The big gimmick this time is that it is in 3D, thereby introducing a new movie equation: one more dimension equals 50 per cent less imagination. l
Patrick Mulcahy
Awaydays
Director: Pat Holden
sleep furiously
Director: Gideon Koppel
“Like The Catcher in the Rye with Stanley knives” was one critic’s irresistible description of Kevin Sampson’s 1998 novel Awaydays, still generally regarded as perhaps the best novel written about football hooliganism – with the possible exception of John King’s The Football Factory (1997). The latter formed the basis for a hit film adaptation in 2004, but the progress of Awaydays from page to screen has proven slow and tortuous – not least because Tranmere Rovers, the team which the book’s characters so passionately follow, reportedly refused to allow any mention of the club in Sampson’s script.
This gives an oddly evasive air to a movie which takes great pains to locate itself chronologically at the very end of the 1970s, an era evoked by a notably strong and eclectic period soundtrack stylishly integrated with feature-debutant Curtis Lee Mitchell’s moody cinematography.
Cocky, 20-ish Carty (Nicky Bell) and Elvis (Liam Boyle) traverse the Wirral’s gloomy streets and Merseyside’s atmospheric waterfronts. While Elvis dreams of escape while listening to the latest new wave singles in his bedsit, he’s also a fringe member of local mob “The Pack”.
Grieving after the death of his mother, the confused, creatively-inclined Carty seeks to lose himself in the gang’s ultraviolence. But we never really come to understand why Carty is so obsessed with terrace brutality – nor does his “bromantic” relationship with Elvis, the pivot on which the whole film turns, come into sufficient focus.
Awaydays’ swaggering ambition is evident: “Quadrophenia meets Control” is the aim, or perhaps “Trainspotting meets Stand By Me.” A closer comparison is the much-reviled Elijah Wood vehicle Green Street, at least in terms of the plausibility of its mild-mannered protagonists so suddenly turning into bloodthirsty thugs. Awaydays achieves lukewarm, mid-league respectability, with only fleeting glimpses of Premiership class.
Gideon Koppel’s disarming debut sleep furiously won’t be the best new British release of 2009, but it’s perhaps the most heartening. In an ideal world, there’d be a receptive climate for reflectively quiet, intensely personal, experimentally poetic documentaries such as this. Sight and Sound hailed Koppel, a Liverpool-born, Slade-educated artist who teaches in London and Paris, as “the unfussiest film-maker since Bresson”, describing his film as “quite simply, a masterpiece.”
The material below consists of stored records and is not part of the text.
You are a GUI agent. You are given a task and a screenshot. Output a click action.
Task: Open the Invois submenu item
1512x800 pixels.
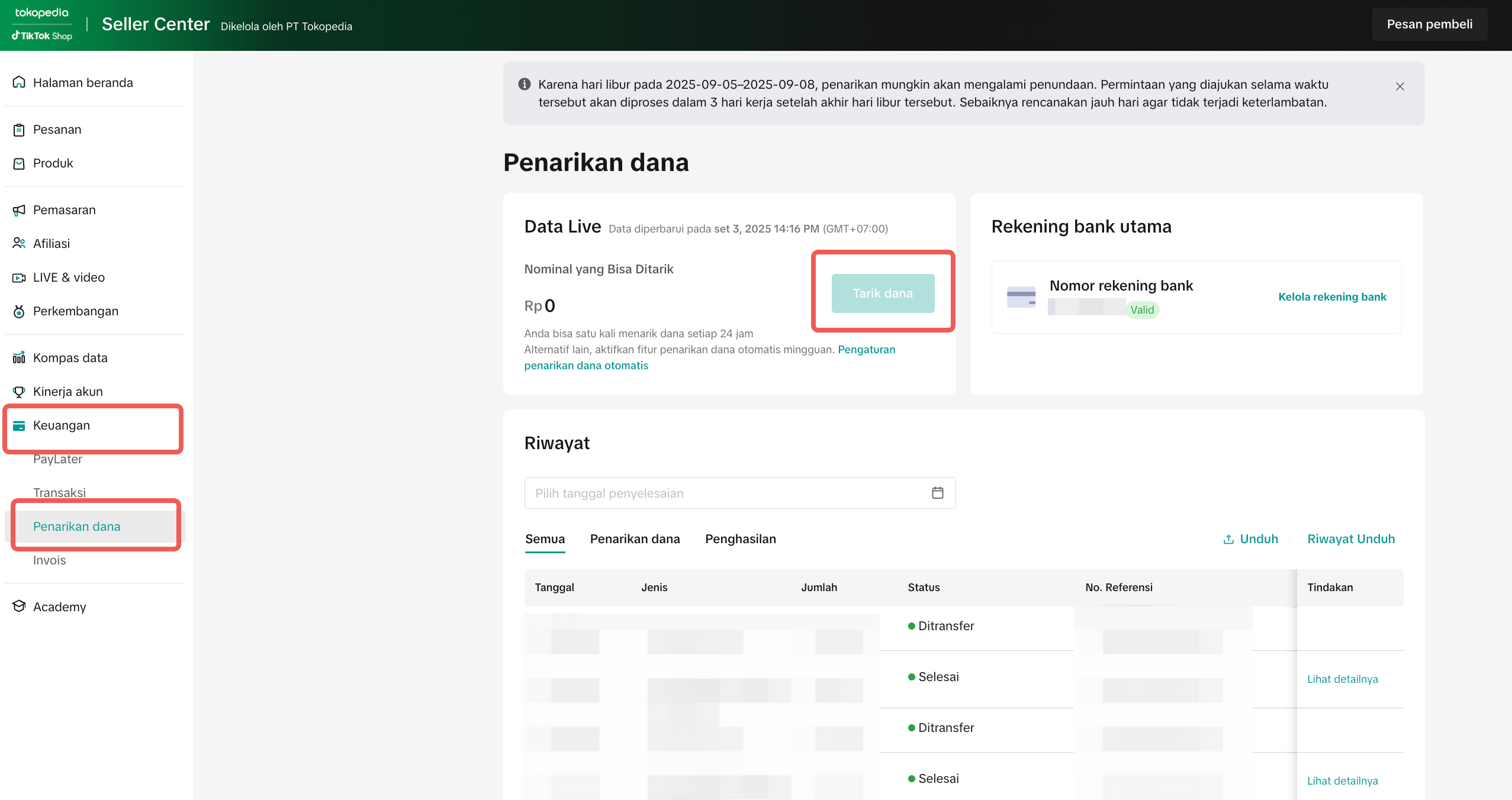click(x=50, y=560)
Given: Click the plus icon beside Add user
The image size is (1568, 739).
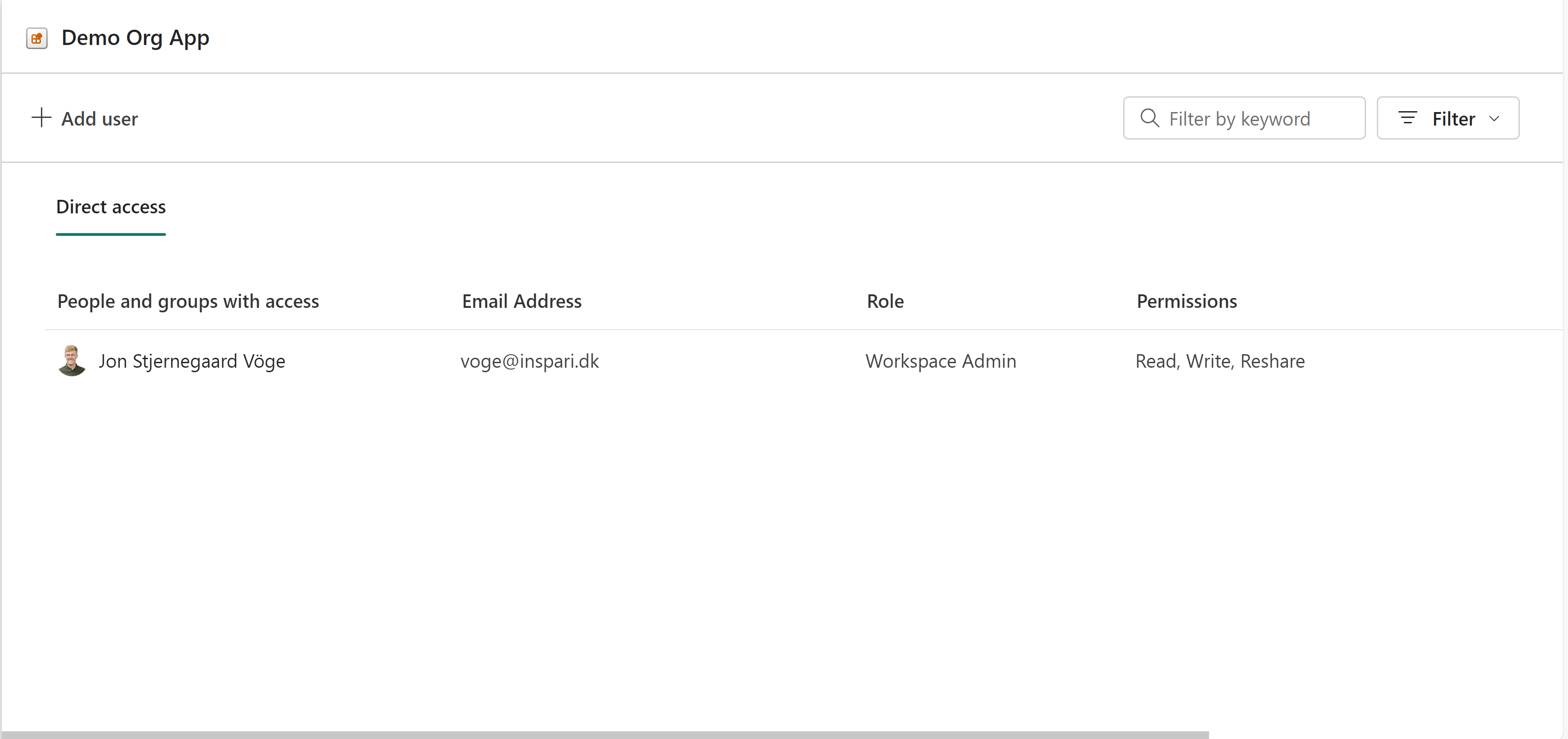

Koppel has crafted a sensitive and beautifully-composed work, one which respects and mimics the unhurried rhythms of rural life, and which is studded with breathtaking grace-notes and truly remarkable shots – including a particularly stunning image of sheep moving across a hillside which runs for several minutes, but which most viewers, one suspects, could happily endure for considerably longer.
This is one of several sequences which are cut frustratingly short – in that specific case, the director has admitted, because he inadvertently ran out of film. Elsewhere, however, editor Mario Battistel is a little too energetic with his scissors, resulting in an occasional abruptness that disrupts the flow of the picture.
Nevertheless, sleep furiously, although not without its minor pretensions – including that title all in lower case letters (a reference to a linguistic jeu d’esprit by Noam Chomsky) – is a film of such observant charm that everyone should at least give it a go – if they get the chance.